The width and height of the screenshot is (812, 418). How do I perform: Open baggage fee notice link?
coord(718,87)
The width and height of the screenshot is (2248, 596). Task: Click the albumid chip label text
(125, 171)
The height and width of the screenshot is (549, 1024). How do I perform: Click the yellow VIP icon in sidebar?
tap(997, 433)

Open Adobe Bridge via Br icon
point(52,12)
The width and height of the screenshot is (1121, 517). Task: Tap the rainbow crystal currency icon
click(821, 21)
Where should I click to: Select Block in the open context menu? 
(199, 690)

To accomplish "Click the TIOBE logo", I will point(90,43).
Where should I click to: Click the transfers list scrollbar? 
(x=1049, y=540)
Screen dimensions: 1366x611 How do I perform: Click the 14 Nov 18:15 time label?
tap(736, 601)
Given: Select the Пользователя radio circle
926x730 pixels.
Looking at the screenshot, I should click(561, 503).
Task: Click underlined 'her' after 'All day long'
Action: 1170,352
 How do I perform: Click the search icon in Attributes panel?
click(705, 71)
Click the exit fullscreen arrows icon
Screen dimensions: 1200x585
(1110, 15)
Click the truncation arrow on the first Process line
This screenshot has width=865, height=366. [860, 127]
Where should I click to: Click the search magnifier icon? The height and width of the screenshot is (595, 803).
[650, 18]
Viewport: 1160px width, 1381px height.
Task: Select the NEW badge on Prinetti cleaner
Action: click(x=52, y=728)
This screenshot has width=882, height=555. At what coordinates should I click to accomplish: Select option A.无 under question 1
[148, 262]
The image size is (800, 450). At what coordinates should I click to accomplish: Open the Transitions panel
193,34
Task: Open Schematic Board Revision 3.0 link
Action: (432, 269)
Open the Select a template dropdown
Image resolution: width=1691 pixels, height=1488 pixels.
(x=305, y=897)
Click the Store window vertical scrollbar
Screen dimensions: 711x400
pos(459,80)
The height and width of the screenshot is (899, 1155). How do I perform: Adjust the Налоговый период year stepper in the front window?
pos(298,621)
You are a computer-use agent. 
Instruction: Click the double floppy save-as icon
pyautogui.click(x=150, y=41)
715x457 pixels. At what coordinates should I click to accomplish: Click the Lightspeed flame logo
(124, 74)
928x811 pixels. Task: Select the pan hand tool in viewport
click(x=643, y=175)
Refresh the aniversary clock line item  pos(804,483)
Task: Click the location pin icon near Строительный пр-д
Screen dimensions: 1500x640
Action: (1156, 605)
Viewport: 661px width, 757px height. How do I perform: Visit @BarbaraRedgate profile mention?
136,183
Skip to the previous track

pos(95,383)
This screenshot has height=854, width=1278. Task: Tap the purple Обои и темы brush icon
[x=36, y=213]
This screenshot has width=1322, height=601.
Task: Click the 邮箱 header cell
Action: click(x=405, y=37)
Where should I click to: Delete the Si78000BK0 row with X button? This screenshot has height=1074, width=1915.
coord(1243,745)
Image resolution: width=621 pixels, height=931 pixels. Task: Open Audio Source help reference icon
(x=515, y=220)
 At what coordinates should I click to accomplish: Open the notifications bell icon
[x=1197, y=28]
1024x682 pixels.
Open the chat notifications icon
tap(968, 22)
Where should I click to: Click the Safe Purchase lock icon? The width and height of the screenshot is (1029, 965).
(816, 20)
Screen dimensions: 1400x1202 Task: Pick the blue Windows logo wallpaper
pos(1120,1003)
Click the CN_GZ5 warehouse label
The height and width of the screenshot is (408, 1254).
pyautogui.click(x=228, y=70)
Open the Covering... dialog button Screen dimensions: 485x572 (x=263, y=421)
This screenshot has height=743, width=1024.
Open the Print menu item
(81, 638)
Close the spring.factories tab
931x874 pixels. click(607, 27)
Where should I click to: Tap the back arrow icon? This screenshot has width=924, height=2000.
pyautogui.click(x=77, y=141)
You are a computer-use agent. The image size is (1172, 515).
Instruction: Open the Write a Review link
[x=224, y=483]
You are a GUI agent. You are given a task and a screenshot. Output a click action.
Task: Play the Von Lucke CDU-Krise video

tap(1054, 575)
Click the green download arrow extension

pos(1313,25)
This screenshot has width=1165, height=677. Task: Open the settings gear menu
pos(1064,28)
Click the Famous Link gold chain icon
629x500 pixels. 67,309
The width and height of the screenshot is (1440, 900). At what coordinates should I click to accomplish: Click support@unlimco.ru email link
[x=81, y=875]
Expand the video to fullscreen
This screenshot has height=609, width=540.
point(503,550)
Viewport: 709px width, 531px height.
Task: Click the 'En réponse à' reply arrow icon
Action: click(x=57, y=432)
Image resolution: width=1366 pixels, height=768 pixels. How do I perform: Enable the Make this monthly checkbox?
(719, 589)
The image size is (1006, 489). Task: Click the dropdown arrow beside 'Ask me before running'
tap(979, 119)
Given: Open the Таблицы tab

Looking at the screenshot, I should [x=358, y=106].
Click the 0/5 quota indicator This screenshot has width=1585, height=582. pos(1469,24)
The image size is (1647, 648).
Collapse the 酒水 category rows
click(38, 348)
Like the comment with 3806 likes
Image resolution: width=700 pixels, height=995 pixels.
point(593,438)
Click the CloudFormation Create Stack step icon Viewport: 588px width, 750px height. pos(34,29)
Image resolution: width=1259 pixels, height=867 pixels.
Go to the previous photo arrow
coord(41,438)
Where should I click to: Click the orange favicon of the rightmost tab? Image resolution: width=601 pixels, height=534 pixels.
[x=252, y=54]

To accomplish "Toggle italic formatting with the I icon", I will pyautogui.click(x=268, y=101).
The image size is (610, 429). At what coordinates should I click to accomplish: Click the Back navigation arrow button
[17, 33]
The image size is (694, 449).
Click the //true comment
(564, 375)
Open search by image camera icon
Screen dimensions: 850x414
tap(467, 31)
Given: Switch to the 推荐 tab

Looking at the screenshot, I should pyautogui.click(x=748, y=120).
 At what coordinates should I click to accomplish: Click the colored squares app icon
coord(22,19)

- **Task to complete**: The answer should consist only of the lines from the line containing "squares app icon" through the final line of the listing above, reproduced exactly.

- **Output for this exercise**:
 At what coordinates should I click to accomplish: Click the colored squares app icon
coord(22,19)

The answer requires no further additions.